* [DATA EXCERPTS]

== Segment start ==

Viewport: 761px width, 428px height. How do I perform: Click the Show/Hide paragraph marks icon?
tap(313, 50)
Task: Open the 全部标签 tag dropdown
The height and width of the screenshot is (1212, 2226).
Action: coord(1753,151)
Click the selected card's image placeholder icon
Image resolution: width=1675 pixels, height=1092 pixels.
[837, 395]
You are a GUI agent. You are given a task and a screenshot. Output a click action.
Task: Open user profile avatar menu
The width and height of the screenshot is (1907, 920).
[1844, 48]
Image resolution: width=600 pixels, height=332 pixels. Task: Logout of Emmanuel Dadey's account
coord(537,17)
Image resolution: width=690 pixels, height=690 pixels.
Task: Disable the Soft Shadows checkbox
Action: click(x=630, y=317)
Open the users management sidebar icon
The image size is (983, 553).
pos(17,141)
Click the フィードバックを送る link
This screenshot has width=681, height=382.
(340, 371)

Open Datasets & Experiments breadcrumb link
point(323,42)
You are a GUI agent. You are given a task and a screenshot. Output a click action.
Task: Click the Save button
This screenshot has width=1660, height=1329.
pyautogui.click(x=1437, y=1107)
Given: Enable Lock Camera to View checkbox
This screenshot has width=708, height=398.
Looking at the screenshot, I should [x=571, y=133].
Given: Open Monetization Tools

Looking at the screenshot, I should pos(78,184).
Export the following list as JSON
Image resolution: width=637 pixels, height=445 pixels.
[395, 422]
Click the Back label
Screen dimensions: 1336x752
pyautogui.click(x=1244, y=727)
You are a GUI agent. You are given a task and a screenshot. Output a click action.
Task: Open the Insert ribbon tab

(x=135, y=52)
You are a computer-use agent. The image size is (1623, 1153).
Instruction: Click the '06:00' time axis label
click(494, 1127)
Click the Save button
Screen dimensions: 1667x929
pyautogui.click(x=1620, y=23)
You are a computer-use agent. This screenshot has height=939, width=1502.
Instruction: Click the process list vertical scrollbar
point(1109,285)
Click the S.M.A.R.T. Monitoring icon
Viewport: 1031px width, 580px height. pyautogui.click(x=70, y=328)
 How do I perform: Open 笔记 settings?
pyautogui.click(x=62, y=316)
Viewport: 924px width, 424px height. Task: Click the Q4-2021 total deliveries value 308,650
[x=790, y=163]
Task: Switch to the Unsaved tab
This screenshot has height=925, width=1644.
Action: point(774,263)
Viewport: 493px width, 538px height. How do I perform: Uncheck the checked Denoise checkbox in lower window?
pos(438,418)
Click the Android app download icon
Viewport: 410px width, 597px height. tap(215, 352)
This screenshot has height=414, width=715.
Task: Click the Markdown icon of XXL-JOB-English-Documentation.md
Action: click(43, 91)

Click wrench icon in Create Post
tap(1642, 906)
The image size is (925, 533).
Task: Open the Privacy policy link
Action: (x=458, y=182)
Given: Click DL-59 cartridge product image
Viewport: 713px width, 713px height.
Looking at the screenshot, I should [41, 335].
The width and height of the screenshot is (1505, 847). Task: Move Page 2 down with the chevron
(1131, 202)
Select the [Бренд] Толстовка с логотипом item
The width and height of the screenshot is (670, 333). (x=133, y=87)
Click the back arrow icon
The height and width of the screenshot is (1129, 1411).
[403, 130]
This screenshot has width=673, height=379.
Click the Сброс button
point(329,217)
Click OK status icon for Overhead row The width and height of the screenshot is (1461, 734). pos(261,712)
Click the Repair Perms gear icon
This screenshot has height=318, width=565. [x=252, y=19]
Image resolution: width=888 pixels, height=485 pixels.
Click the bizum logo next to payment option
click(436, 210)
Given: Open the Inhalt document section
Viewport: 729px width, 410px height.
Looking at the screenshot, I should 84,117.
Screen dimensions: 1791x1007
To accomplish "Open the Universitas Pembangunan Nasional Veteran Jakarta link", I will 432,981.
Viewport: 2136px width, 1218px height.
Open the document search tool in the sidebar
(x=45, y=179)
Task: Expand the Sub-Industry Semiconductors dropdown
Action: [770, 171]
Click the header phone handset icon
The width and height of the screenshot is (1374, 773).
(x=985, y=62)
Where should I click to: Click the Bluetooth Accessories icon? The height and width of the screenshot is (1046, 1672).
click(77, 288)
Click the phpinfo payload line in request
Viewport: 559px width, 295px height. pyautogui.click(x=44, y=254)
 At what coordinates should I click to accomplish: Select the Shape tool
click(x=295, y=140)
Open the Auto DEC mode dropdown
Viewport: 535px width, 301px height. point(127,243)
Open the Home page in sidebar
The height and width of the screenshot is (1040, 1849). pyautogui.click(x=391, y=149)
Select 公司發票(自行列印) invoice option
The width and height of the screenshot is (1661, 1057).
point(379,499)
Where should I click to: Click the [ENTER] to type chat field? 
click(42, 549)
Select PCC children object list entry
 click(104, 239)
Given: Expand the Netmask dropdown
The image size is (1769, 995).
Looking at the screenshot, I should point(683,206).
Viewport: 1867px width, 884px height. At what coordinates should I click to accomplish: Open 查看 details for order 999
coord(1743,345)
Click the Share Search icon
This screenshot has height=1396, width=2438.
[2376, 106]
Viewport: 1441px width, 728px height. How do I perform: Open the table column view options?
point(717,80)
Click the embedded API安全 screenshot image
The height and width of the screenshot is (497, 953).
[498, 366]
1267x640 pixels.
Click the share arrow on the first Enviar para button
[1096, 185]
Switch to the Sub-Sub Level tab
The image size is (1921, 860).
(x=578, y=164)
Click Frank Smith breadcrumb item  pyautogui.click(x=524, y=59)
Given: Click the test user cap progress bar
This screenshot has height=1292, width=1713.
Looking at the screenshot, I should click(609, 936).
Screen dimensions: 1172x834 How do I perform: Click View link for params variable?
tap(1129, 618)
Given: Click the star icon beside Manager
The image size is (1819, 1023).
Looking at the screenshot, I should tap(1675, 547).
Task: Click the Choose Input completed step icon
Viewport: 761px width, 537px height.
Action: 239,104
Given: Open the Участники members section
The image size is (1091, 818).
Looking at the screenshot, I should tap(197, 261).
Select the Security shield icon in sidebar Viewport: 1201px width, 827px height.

== Segment end ==

* [WORK REQUIRED] Copy, exactly and only, the lines above that begin with the one containing "Open the Auto DEC mode dropdown" and finish with the one containing "Click the Share Search icon".

* [REPLY TO THE TASK]
Open the Auto DEC mode dropdown
Viewport: 535px width, 301px height. point(127,243)
Open the Home page in sidebar
The height and width of the screenshot is (1040, 1849). pyautogui.click(x=391, y=149)
Select 公司發票(自行列印) invoice option
The width and height of the screenshot is (1661, 1057).
point(379,499)
Where should I click to: Click the [ENTER] to type chat field? 
click(42, 549)
Select PCC children object list entry
 click(104, 239)
Given: Expand the Netmask dropdown
The image size is (1769, 995).
Looking at the screenshot, I should point(683,206).
Viewport: 1867px width, 884px height. At what coordinates should I click to accomplish: Open 查看 details for order 999
coord(1743,345)
Click the Share Search icon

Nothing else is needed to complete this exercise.